In the records, from the first line through the line containing "The height and", swap "dropdown" for "menu" and leave everything else unchanged. Write out only those lines, with the pictures left out.

_Provided material_
———
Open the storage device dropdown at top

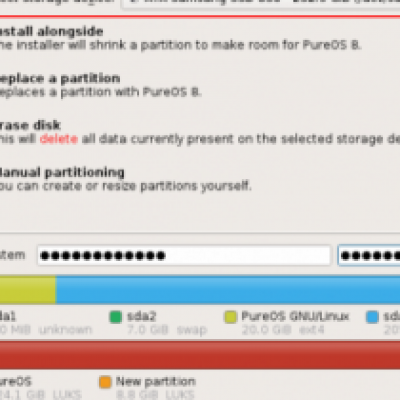(262, 3)
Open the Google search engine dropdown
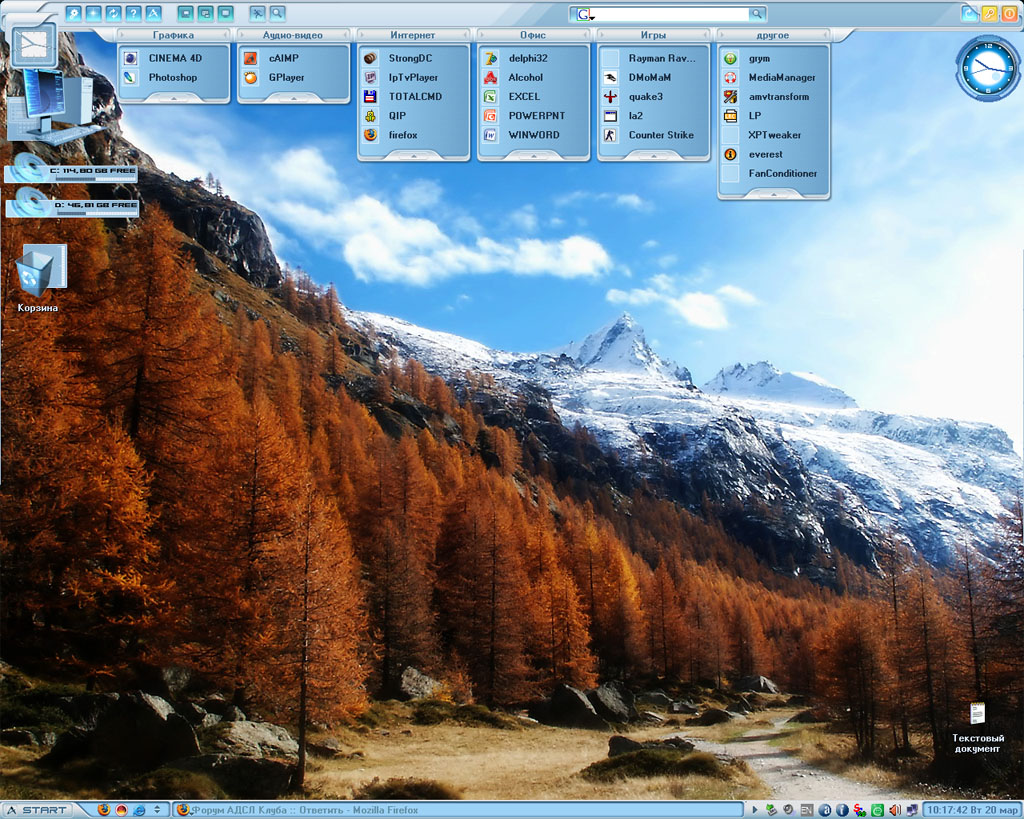The height and width of the screenshot is (819, 1024). pos(584,15)
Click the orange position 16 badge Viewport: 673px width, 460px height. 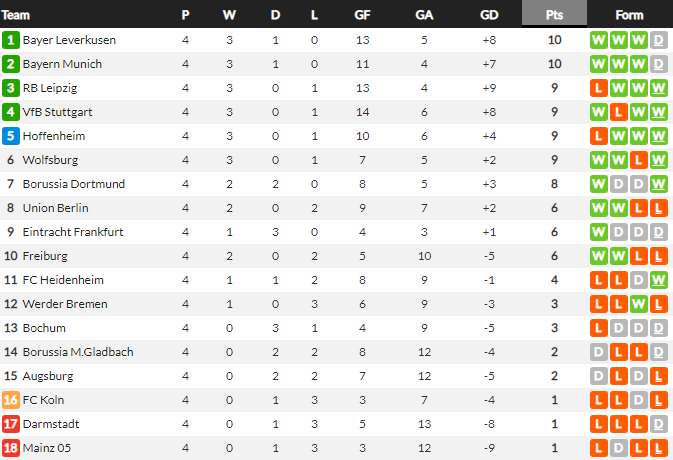pos(11,400)
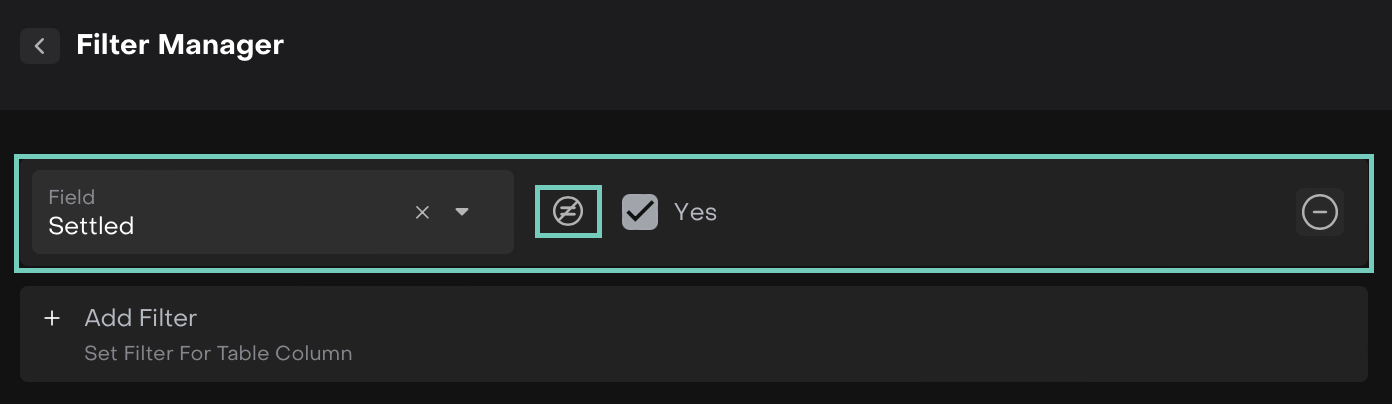Click the Settled value text
This screenshot has height=404, width=1392.
click(91, 226)
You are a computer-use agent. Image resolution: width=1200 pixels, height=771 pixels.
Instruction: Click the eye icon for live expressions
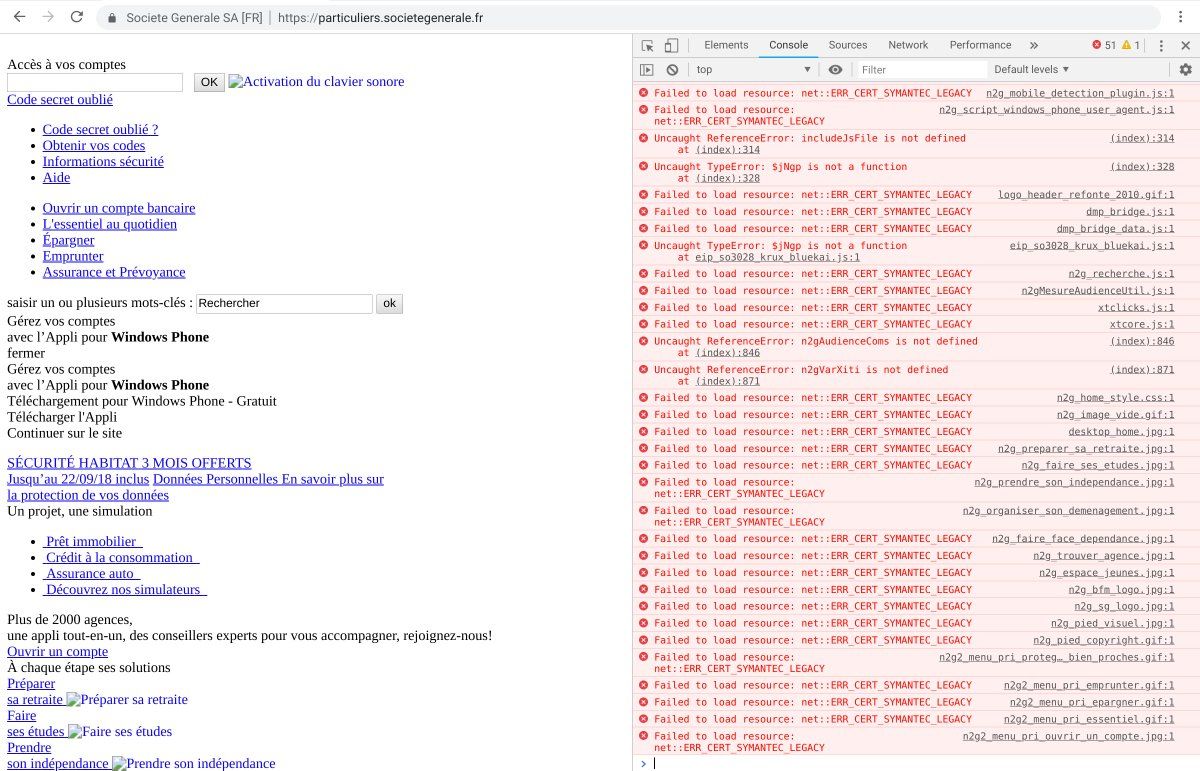coord(835,70)
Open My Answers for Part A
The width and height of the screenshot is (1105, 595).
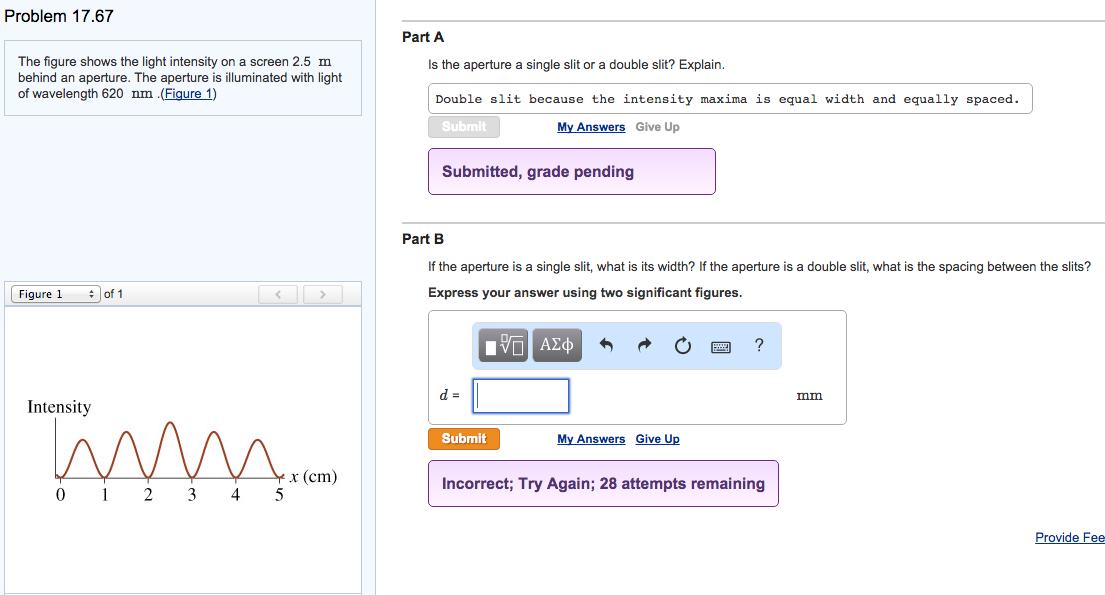point(591,127)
———
_Solution below_
Open the storage device menu at top

(262, 3)
Open the Google search engine menu
The height and width of the screenshot is (819, 1024). pos(584,15)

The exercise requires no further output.